The funding matrix seeks to collate information on projects related to drinking-water, wastewater and flood-prevention infrastructure funding and projects in the Cahokia Heights, East St. Louis and Metro East area. It also includes information related to flooding and housing issues that don’t fall under EPA’s jurisdiction. Moving forward, the matrix is meant to be a living and breathing resource that shares the current status of federal, state and local funding available to address the environmental health and safety crisis. Stakeholders will be able to update information on a regular basis to maintain transparency with the public.

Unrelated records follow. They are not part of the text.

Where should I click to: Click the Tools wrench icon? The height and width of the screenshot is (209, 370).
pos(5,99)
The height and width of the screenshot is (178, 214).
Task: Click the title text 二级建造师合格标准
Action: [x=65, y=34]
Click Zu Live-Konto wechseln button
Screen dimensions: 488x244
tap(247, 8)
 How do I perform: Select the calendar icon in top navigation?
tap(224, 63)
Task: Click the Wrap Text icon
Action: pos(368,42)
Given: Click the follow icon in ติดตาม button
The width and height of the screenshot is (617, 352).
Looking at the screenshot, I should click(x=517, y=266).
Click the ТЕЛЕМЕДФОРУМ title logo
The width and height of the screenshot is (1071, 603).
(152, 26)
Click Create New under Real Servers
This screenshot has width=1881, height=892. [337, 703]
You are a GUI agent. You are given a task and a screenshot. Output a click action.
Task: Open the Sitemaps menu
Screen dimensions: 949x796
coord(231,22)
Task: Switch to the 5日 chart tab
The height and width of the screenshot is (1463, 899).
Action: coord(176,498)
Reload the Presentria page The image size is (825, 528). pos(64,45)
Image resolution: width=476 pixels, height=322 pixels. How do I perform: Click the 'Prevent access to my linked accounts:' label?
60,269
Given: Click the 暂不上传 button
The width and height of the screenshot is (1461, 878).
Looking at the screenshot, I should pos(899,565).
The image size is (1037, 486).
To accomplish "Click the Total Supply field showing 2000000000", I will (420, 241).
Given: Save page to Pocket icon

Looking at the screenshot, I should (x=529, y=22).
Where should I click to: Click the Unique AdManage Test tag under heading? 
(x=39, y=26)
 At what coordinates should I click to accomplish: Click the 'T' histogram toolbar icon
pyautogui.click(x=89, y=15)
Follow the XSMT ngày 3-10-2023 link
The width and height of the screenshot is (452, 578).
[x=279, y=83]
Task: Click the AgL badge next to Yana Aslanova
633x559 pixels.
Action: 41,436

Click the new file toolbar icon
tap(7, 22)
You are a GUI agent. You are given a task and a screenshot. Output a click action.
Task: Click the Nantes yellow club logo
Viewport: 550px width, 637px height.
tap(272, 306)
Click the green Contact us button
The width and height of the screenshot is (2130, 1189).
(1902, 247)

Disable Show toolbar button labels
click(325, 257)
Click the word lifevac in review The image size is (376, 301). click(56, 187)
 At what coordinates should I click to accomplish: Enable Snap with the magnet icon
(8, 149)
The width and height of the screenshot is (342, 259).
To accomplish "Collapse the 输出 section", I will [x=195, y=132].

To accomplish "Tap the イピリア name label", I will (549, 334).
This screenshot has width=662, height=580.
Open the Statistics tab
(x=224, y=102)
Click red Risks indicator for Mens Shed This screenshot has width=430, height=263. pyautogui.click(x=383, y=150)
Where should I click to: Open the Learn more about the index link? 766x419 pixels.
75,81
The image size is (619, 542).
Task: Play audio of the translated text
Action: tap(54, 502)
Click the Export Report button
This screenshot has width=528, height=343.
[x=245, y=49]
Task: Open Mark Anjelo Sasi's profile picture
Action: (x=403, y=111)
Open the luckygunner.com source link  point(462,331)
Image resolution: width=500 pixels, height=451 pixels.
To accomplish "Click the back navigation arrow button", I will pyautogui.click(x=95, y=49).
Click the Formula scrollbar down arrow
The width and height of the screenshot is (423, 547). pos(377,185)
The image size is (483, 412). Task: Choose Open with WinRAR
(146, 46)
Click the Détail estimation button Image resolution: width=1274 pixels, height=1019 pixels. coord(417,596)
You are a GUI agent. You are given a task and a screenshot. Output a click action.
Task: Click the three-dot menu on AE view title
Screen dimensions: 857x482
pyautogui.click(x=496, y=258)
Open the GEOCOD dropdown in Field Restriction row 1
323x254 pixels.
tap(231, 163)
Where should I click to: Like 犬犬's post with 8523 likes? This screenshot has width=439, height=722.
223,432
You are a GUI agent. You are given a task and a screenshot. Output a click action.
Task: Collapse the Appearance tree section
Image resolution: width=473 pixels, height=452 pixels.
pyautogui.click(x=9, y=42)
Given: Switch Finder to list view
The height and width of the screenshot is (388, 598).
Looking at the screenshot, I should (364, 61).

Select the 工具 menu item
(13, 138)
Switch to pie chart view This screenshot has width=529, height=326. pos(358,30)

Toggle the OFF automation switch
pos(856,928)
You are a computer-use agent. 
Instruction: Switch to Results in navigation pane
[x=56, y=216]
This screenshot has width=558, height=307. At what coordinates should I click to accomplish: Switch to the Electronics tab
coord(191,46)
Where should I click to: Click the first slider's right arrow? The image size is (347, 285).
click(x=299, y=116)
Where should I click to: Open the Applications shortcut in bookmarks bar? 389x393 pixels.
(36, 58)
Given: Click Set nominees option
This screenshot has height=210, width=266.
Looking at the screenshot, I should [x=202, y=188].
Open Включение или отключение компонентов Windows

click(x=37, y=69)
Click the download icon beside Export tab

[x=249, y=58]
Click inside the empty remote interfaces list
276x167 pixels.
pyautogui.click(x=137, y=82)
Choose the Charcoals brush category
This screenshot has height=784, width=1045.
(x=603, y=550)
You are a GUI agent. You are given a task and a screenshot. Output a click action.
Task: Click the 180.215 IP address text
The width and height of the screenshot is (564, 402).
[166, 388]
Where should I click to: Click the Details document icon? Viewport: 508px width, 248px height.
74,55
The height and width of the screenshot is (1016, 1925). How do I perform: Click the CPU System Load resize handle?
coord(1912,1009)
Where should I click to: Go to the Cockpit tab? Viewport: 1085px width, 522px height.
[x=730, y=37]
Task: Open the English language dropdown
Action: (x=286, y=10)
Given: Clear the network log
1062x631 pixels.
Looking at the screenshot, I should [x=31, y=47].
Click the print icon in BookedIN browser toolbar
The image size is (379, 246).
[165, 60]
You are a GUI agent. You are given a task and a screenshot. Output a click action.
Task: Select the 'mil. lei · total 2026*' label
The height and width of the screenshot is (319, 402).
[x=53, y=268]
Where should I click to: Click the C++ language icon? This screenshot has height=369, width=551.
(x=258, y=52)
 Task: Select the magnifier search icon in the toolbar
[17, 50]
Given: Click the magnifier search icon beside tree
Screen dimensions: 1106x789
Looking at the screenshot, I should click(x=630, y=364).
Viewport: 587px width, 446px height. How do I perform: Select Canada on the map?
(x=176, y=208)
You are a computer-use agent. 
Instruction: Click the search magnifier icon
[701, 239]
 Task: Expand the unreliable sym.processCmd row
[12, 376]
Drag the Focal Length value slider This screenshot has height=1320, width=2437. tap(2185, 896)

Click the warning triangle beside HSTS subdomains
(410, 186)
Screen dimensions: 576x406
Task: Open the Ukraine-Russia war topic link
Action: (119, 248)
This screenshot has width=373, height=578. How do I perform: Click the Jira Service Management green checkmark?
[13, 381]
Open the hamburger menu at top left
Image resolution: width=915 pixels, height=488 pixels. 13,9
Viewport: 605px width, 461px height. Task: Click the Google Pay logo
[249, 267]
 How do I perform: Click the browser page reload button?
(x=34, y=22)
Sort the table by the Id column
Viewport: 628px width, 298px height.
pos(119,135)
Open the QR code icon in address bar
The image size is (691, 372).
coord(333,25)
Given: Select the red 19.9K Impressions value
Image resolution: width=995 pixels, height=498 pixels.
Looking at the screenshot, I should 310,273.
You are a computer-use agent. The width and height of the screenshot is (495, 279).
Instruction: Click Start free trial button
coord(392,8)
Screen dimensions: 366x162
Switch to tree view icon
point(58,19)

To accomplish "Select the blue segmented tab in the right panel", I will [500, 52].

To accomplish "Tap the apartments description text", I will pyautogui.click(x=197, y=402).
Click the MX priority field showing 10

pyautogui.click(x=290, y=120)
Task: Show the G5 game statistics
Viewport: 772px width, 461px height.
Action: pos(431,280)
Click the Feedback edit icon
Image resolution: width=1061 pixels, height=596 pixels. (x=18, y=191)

The information in the matrix will be updated and circulated on a routine basis. EPA collects voluntarily provided details for funding and projects and will continue to rely upon stakeholders to keep the information current. A copy is available to any requestor after they acknowledge disclaimers and rules of engagement. To request access, please email EPA’s Cahokia Heights coordinator, Betsy Nightingale, at nightingale.elizabeth@epa.gov.

EPA will host webinars to answer questions on June 5th from 12:00-1:00 p.m. CT and June 15th from 6:00-7:00 p.m. CT. EPA is also planning an in-person meeting and will be announced at a later date.